O processo de divórcio foi longo e doloroso. Cada sessão no tribunal era uma ferida aberta. O João dizia que eu era desequilibrada, incapaz de cuidar da nossa filha sozinha. A Dona Teresa testemunhou contra mim, dizendo que eu era fria e distante.
No final, consegui ficar com a guarda da Leonor, mas perdi quase tudo o resto: amigos em comum, parte dos meus bens e até o respeito de algumas pessoas da família dele.
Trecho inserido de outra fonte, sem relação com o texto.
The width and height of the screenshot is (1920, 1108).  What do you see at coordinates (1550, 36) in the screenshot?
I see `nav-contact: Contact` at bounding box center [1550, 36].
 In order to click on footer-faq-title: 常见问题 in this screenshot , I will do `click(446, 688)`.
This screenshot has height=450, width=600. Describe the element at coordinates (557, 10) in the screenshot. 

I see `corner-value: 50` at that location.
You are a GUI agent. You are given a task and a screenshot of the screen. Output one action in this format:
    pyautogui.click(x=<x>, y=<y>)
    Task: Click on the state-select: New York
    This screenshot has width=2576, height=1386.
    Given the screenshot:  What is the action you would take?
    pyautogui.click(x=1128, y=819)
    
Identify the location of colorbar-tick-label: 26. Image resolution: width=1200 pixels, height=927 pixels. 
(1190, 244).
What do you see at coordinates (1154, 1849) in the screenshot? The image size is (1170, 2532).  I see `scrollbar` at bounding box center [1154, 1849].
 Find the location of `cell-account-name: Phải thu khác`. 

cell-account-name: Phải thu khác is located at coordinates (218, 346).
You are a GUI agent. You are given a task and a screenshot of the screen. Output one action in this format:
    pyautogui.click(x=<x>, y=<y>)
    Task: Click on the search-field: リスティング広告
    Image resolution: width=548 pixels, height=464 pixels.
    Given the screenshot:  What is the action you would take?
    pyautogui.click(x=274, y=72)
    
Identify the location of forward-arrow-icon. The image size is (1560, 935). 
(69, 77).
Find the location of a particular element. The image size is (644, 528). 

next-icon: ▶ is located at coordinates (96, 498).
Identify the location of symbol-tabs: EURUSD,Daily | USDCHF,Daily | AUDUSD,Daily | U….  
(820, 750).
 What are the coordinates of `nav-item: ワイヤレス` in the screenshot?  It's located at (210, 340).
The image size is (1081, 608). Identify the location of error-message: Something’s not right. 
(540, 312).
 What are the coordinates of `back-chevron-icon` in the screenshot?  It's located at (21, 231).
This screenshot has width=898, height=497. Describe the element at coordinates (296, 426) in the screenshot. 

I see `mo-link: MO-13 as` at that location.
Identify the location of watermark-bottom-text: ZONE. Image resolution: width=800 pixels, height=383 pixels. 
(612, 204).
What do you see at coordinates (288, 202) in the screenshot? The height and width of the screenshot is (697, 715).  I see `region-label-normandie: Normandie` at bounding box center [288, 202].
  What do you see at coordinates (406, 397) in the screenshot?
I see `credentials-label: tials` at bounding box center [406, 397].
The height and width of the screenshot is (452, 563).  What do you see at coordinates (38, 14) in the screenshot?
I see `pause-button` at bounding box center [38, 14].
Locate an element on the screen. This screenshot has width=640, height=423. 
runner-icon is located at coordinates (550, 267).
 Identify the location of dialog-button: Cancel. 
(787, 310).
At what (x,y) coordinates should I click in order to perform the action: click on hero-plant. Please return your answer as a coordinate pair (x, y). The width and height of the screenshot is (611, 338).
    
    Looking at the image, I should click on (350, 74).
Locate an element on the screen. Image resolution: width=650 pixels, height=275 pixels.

Mas ganhei algo mais importante: ganhei-me a mim mesma.
Hoje vivo num pequeno apartamento em Almada com a Leonor. Não é fácil recomeçar do zero aos 38 anos, mas todos os dias olho para a minha filha e sei que fiz o certo.
Às vezes ainda acordo a meio da noite com pesadelos do passado: gritos na cozinha, portas a bater, olhares frios e julgadores. Mas depois sinto os braços da Leonor à volta do meu pescoço e lembro-me de que sobrevivi.
A traição dói mais quando vem de quem amamos e confiamos cegamente. Mas será que algum dia conseguimos perdoar verdadeiramente? Ou será que certas feridas ficam para sempre abertas?
E vocês? Já sentiram o peso de uma traição assim? Como encontraram forças para recomeçar?